Ripensare lo spazio significa, dunque, riappropriarsi della propria professionalità. Significa fermarsi e chiedersi: “Questo ambiente rende giustizia al percorso che stiamo facendo? I bambini sono equamente rappresentati in questa narrazione visiva?”. Non è una questione di estetica fine a se stessa, ma di etica pedagogica. Curare la grafica di un avviso, scegliere con intenzionalità cosa appendere e cosa togliere, illuminare un angolo con una luce calda: sono atti d’amore e di rispetto verso chi abita la scuola.
Perché, in fondo, l’apprendimento è una sinergia tra corpo, mente e ambiente.
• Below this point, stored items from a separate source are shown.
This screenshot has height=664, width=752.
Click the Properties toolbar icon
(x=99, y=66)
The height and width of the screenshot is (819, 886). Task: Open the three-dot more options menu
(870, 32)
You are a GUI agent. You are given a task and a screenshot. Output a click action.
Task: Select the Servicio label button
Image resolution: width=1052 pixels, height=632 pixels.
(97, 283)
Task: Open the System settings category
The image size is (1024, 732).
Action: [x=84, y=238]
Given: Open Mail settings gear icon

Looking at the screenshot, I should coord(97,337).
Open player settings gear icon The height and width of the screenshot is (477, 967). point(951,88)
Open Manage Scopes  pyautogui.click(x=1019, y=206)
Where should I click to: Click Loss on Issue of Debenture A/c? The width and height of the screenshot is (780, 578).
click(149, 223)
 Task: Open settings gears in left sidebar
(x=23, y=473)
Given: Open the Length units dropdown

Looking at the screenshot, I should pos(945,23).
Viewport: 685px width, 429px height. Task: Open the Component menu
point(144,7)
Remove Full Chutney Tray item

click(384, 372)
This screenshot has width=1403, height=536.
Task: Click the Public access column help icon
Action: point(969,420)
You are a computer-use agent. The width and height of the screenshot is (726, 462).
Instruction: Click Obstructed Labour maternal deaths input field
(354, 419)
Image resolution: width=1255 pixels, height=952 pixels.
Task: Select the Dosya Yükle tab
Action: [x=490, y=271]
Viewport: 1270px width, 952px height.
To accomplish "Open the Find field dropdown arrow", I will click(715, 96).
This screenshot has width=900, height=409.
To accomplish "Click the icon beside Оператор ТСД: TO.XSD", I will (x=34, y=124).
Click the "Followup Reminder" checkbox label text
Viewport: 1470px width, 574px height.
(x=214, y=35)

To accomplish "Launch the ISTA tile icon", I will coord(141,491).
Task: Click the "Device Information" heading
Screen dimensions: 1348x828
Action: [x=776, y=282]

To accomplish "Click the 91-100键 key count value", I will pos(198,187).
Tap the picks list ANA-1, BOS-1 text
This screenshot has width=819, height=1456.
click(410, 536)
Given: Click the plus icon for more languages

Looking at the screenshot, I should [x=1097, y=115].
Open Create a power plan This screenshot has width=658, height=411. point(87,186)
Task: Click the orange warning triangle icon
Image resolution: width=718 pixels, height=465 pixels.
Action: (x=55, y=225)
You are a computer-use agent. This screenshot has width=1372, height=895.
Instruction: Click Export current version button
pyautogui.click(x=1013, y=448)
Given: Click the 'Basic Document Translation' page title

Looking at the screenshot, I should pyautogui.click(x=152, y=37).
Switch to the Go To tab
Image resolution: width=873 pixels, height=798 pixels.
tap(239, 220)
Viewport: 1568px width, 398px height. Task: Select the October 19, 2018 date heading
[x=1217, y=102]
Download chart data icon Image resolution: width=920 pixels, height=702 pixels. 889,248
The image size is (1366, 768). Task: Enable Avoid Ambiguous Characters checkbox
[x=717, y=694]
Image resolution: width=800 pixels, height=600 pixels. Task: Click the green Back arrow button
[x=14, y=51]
Se vogliamo che la scuola sia un luogo di benessere e scoperta, dobbiamo trasformarla in uno spazio che sappia sussurrare accoglienza. Solo allora l’aula smetterà di essere un perimetro di muri per diventare quella “terza voce” capace di sostenere, stimolare e, finalmente, incantare.
“L’ambiente dovrebbe essere un’opera d’arte in cui il bambino possa vivere, un luogo dove la bellezza non sia un lusso, ma una necessità dello spirito.”